Gabriel Mahia Systems · Power · Strategy

The Drug Policy Architecture

American drug policy is the intersection of public health, criminal justice, and racial politics in its most contested and least rational form.

The Architecture's Logic

The American drug policy architecture — the combination of federal and state drug scheduling, criminal penalties for possession and distribution, enforcement priorities, treatment infrastructure, and harm reduction programmes — is the product of a half-century of policy accumulation that has produced an approach to drug use that is simultaneously more punitive and less effective than the approaches of most comparable countries. The Controlled Substances Act's scheduling framework classifies drugs according to categories that reflect the political context of their creation rather than current pharmacological and public health evidence: cannabis remains a Schedule I substance with no accepted medical use in the federal framework despite strong evidence for medical applications and the legal cannabis programmes of more than half of US states.

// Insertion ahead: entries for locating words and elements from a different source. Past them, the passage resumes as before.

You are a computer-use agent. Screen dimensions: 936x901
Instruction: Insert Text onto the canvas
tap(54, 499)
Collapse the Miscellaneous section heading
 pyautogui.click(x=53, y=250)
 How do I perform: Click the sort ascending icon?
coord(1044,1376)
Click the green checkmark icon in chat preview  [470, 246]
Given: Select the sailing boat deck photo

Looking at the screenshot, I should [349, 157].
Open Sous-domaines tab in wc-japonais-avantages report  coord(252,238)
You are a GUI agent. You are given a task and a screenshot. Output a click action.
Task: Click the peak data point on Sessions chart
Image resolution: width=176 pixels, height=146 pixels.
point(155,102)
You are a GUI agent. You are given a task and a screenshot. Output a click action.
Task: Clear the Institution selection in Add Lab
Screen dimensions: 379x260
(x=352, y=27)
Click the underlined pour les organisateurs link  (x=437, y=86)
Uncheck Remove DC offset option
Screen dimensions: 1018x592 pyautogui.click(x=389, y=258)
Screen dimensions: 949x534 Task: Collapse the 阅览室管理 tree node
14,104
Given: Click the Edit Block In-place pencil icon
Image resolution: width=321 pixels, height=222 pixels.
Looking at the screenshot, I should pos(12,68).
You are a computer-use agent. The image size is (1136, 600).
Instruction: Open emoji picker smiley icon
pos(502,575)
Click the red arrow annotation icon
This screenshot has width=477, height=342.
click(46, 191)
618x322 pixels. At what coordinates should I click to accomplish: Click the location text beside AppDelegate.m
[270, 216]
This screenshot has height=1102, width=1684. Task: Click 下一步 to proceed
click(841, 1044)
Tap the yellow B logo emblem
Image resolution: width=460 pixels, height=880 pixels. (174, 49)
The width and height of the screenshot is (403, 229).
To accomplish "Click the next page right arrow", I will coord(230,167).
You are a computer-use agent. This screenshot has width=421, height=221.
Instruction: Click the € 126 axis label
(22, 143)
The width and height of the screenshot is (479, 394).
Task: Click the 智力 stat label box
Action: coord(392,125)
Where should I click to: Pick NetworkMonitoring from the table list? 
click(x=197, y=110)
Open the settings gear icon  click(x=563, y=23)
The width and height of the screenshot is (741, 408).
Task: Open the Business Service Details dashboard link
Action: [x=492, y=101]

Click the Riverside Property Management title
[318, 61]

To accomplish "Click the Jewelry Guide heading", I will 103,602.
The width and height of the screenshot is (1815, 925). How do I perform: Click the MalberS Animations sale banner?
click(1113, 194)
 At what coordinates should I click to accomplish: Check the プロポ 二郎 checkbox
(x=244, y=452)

And the criminal penalties for drug possession have been used disproportionately against Black and Latino communities despite similar drug use rates across racial groups.

The public health dimension of drug policy — the treatment infrastructure, the harm reduction programmes, the overdose response — has been chronically underfunded relative to the enforcement dimension, producing the specific outcomes that the funding allocation would predict: inadequate treatment access for people with substance use disorders, insufficient harm reduction infrastructure to address the overdose crisis, and the incarceration of people whose primary need is treatment rather than punishment.

American drug policy reflects the governance choices made when the political salience of appearing tough on drugs exceeded the policy salience of actually addressing the harms that drug use causes. The overdose crisis — which killed more Americans in 2023 than any year in American history — is the accumulated public health cost of fifty years of drug policy that prioritised criminal punishment over public health treatment. Changing it requires the political will to acknowledge that the approach has failed.